TASK DIRECTIONS »
Exclude the images and repeat all remaining entries exactly.

(Collected data)
:::::

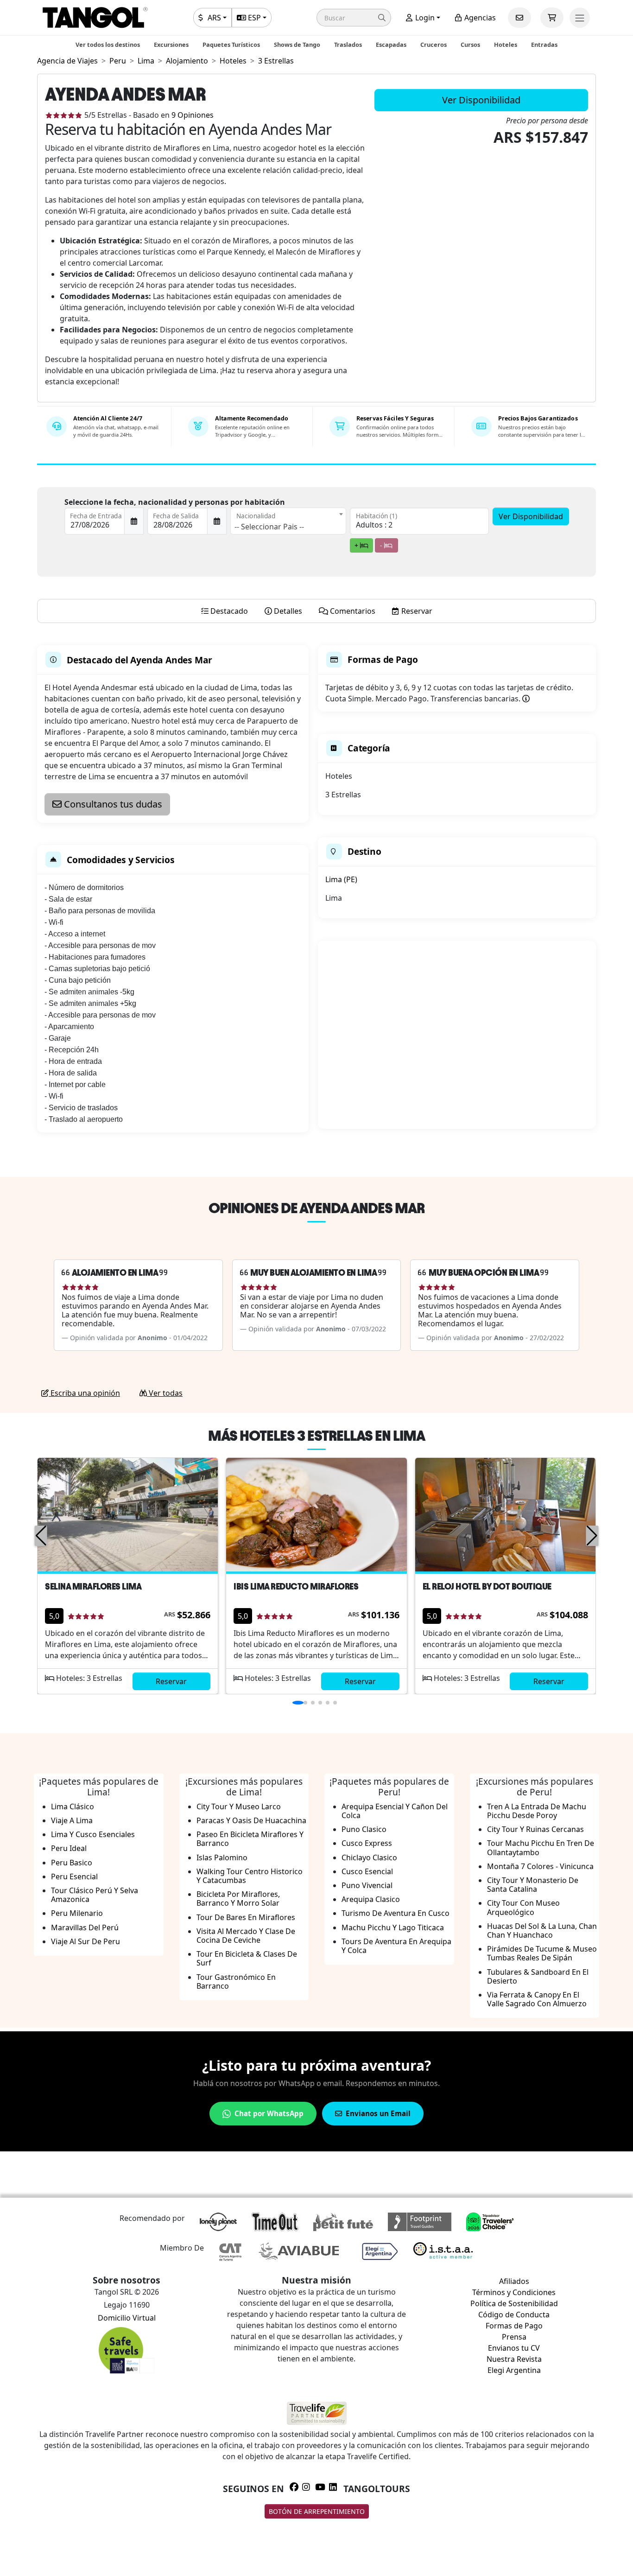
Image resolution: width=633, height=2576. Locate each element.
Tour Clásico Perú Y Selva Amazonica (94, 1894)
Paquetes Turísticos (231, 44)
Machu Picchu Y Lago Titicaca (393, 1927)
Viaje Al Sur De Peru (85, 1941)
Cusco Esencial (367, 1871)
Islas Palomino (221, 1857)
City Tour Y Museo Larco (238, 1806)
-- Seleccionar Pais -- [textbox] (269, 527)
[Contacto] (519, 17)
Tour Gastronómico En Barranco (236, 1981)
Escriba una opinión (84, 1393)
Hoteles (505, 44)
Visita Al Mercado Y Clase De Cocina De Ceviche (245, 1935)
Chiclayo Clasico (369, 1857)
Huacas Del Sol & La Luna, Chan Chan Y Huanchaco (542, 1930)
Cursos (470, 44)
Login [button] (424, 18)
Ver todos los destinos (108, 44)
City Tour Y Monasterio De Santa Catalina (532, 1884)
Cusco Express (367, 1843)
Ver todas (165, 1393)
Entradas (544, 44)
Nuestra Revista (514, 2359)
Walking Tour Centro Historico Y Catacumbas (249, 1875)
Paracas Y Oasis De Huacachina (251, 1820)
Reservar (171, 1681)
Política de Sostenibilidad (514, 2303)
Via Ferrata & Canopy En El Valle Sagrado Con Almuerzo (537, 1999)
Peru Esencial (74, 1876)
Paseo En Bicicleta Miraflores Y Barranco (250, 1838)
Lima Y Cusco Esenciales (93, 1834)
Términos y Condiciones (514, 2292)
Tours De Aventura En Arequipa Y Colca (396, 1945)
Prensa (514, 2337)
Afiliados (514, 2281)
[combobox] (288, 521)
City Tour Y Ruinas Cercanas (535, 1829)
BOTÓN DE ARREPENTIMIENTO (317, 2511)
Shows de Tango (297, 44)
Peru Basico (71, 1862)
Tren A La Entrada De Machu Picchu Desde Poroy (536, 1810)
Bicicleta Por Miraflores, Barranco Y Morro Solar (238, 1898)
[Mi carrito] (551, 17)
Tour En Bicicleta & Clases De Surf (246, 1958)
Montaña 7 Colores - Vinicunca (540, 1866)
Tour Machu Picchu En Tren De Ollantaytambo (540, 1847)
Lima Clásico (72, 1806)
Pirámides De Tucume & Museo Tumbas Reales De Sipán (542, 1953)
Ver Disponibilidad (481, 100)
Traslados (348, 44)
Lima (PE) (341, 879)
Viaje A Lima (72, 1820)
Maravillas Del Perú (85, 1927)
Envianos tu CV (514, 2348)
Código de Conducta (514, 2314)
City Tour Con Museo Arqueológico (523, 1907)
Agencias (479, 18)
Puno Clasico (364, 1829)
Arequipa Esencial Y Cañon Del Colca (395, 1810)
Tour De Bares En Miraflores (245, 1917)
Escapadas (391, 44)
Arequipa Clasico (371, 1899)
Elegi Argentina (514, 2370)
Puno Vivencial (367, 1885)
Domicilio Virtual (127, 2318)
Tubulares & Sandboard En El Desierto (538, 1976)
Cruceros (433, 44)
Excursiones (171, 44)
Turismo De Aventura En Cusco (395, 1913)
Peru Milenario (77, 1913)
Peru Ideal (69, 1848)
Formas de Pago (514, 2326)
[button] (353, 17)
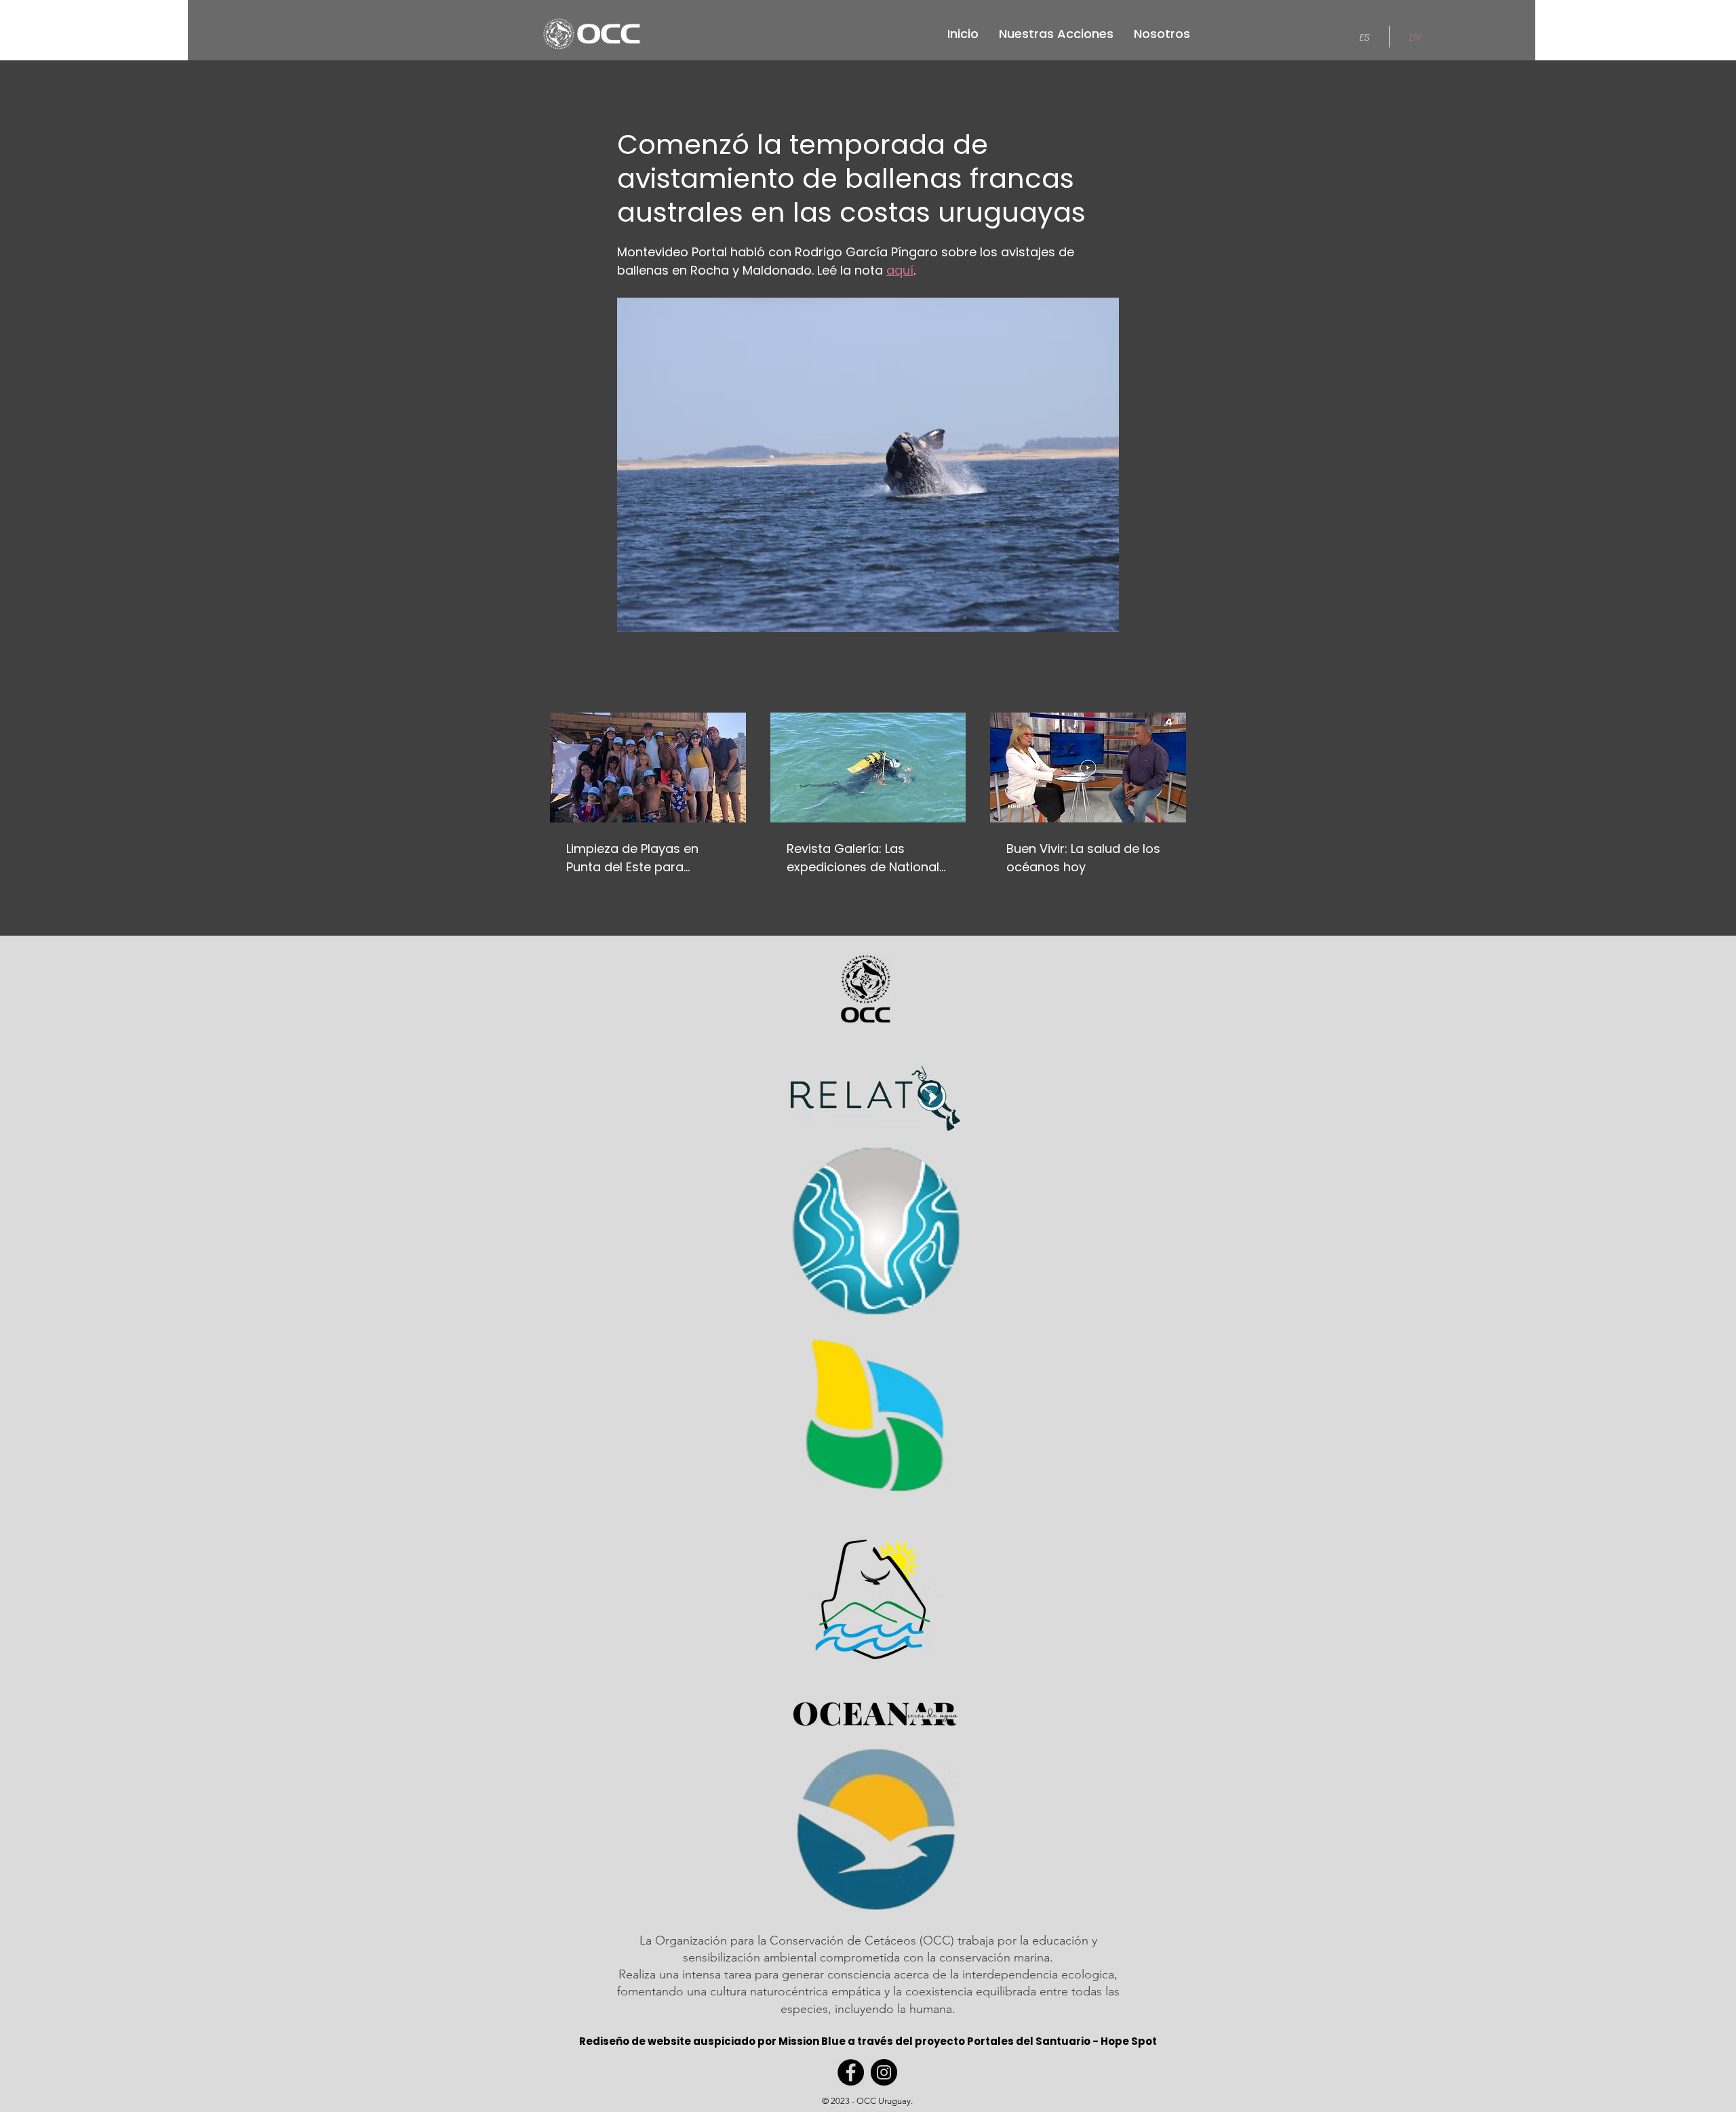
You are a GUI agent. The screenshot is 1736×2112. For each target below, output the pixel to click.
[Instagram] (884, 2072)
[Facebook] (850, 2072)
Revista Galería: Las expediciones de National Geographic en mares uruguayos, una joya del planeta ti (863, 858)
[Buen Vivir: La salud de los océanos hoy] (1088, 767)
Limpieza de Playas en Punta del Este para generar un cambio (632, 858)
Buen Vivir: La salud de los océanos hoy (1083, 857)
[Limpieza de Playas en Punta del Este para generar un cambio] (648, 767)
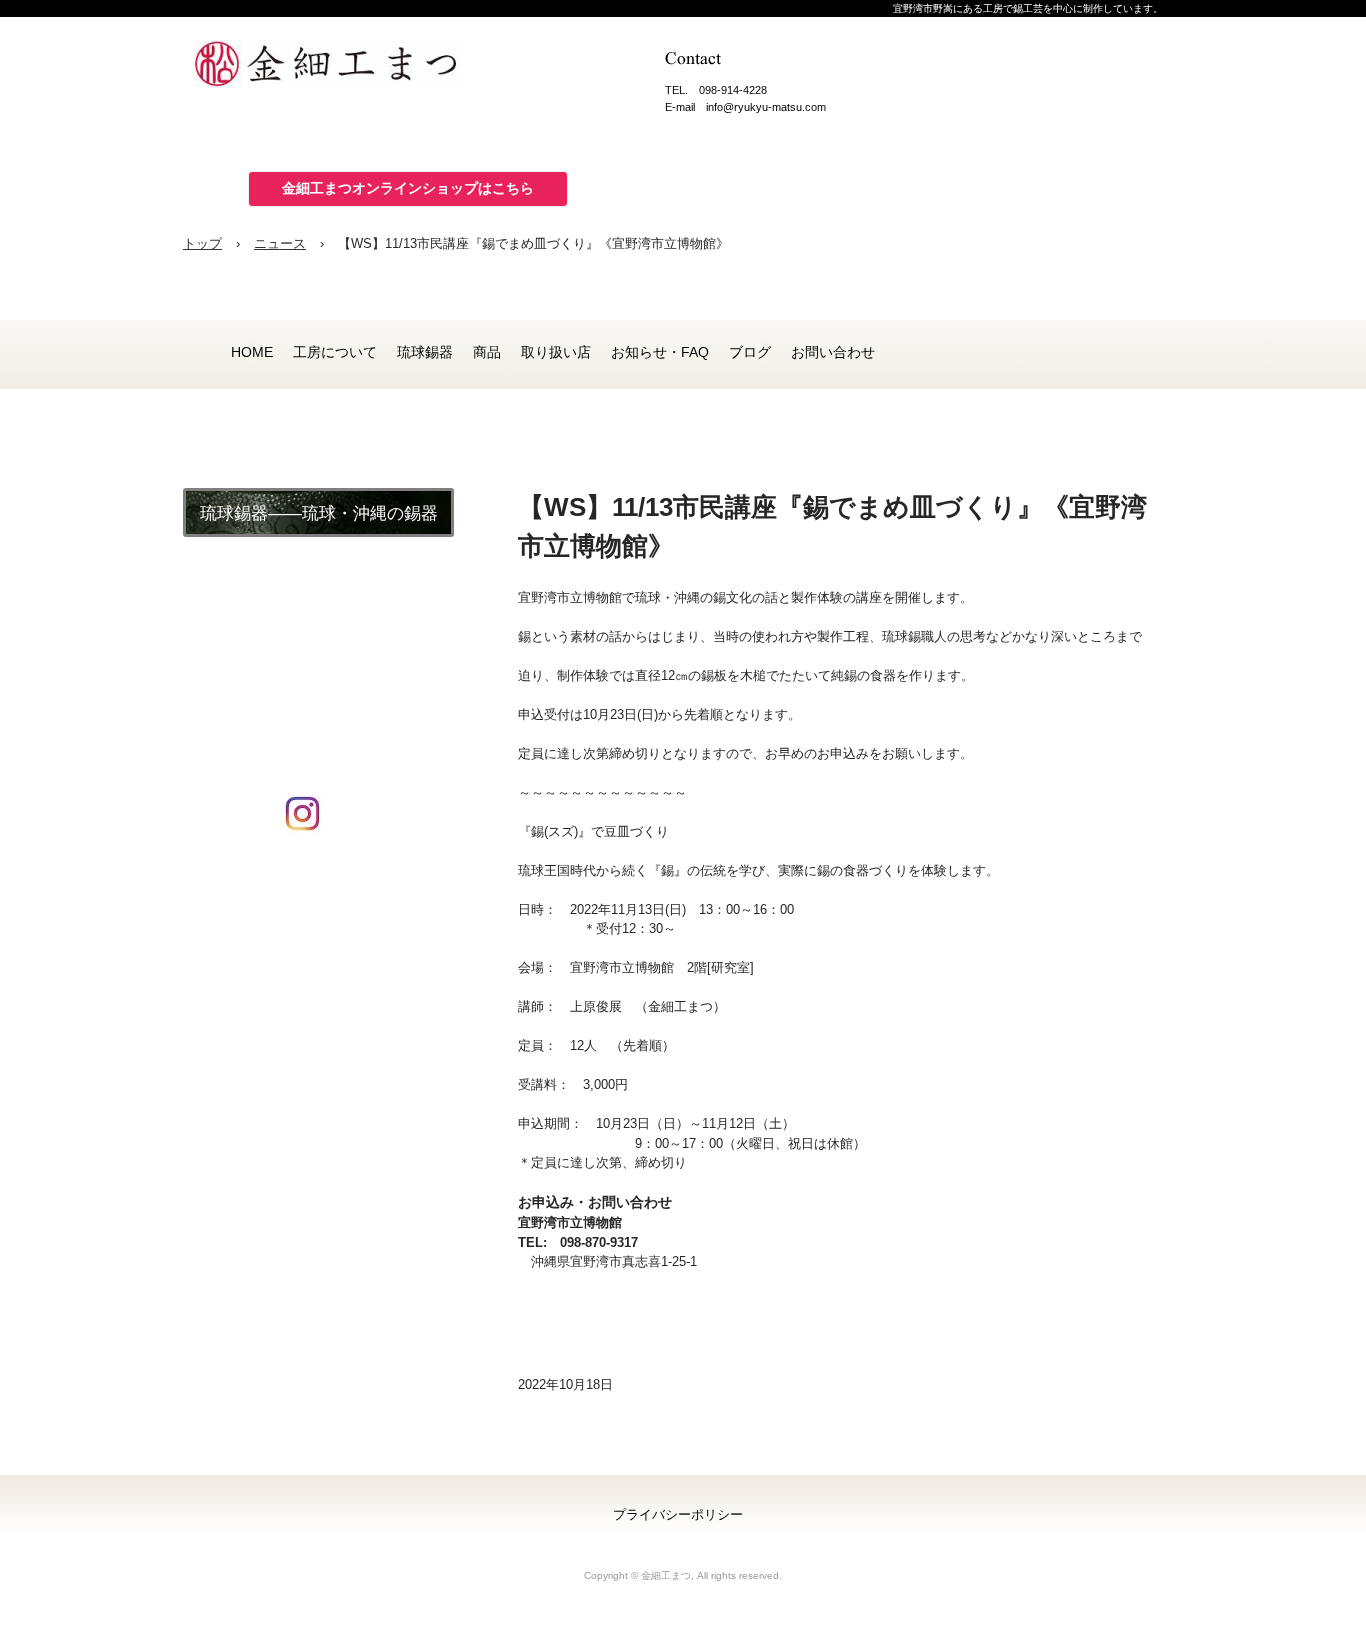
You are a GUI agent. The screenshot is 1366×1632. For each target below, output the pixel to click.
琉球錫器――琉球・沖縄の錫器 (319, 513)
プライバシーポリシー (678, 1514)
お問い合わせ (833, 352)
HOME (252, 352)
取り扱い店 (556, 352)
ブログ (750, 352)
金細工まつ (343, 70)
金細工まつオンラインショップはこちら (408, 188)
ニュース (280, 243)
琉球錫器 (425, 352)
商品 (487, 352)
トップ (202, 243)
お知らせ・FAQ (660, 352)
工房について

:::::

SOLUTION FOR THIS EXERCISE »
Image resolution: width=633, height=2576. Locate each element.
Tour Clásico Perú Y Selva Amazonica (94, 1894)
Paquetes Turísticos (231, 44)
Machu Picchu Y Lago Titicaca (393, 1927)
Viaje Al Sur De Peru (85, 1941)
Cusco Esencial (367, 1871)
Islas Palomino (221, 1857)
City Tour Y Museo Larco (238, 1806)
-- Seleccionar Pais -- [textbox] (269, 527)
[Contacto] (519, 17)
Tour Gastronómico En Barranco (236, 1981)
Escriba una opinión (84, 1393)
Hoteles (505, 44)
Visita Al Mercado Y Clase De Cocina De Ceviche (245, 1935)
Chiclayo Clasico (369, 1857)
Huacas Del Sol & La Luna, Chan Chan Y Huanchaco (542, 1930)
Cursos (470, 44)
Login [button] (424, 18)
Ver todos los destinos (108, 44)
City Tour Y Monasterio De Santa Catalina (532, 1884)
Cusco Express (367, 1843)
Ver todas (165, 1393)
Entradas (544, 44)
Nuestra Revista (514, 2359)
Walking Tour Centro Historico Y Catacumbas (249, 1875)
Paracas Y Oasis De Huacachina (251, 1820)
Reservar (171, 1681)
Política de Sostenibilidad (514, 2303)
Via Ferrata & Canopy En El Valle Sagrado Con Almuerzo (537, 1999)
Peru Esencial (74, 1876)
Paseo En Bicicleta Miraflores Y Barranco (250, 1838)
Lima Y Cusco Esenciales (93, 1834)
Términos y Condiciones (514, 2292)
Tours De Aventura En Arequipa Y Colca (396, 1945)
Prensa (514, 2337)
Afiliados (514, 2281)
[combobox] (288, 521)
City Tour Y Ruinas Cercanas (535, 1829)
BOTÓN DE ARREPENTIMIENTO (317, 2511)
Shows de Tango (297, 44)
Peru Basico (71, 1862)
Tren A La Entrada De Machu Picchu Desde Poroy (536, 1810)
Bicicleta Por Miraflores, Barranco Y Morro Solar (238, 1898)
[Mi carrito] (551, 17)
Tour En Bicicleta & Clases De Surf (246, 1958)
Montaña 7 Colores - Vinicunca (540, 1866)
Tour Machu Picchu En Tren De Ollantaytambo (540, 1847)
Lima Clásico (72, 1806)
Pirámides De Tucume & Museo Tumbas Reales De Sipán (542, 1953)
Ver Disponibilidad (481, 100)
Traslados (348, 44)
Lima (PE) (341, 879)
Viaje A Lima (72, 1820)
Maravillas Del Perú (85, 1927)
Envianos tu CV (514, 2348)
Código de Conducta (514, 2314)
City Tour Con Museo Arqueológico (523, 1907)
Agencias (479, 18)
Puno Clasico (364, 1829)
Arequipa Esencial Y Cañon Del Colca (395, 1810)
Tour De Bares En Miraflores (245, 1917)
Escapadas (391, 44)
Arequipa Clasico (371, 1899)
Elegi Argentina (514, 2370)
Puno Vivencial (367, 1885)
Domicilio Virtual (127, 2318)
Tubulares & Sandboard En El Desierto (538, 1976)
Cruceros (433, 44)
Excursiones (171, 44)
Turismo De Aventura En Cusco (395, 1913)
Peru Milenario (77, 1913)
Peru Ideal (69, 1848)
Formas de Pago (514, 2326)
[button] (353, 17)
You are a GUI agent. The screenshot is 1736×2112. For each target below, output the pixel to click.
[Instagram] (884, 2072)
[Facebook] (850, 2072)
Revista Galería: Las expediciones de National Geographic en mares uruguayos, una joya del planeta ti (863, 858)
[Buen Vivir: La salud de los océanos hoy] (1088, 767)
Limpieza de Playas en Punta del Este para generar un cambio (632, 858)
Buen Vivir: La salud de los océanos hoy (1083, 857)
[Limpieza de Playas en Punta del Este para generar un cambio] (648, 767)
You are a GUI agent. The screenshot is 1366×1632. For each target below, output the pixel to click.
琉球錫器――琉球・沖縄の錫器 (319, 513)
プライバシーポリシー (678, 1514)
お問い合わせ (833, 352)
HOME (252, 352)
取り扱い店 (556, 352)
ブログ (750, 352)
金細工まつ (343, 70)
金細工まつオンラインショップはこちら (408, 188)
ニュース (280, 243)
琉球錫器 (425, 352)
商品 (487, 352)
トップ (202, 243)
お知らせ・FAQ (660, 352)
工房について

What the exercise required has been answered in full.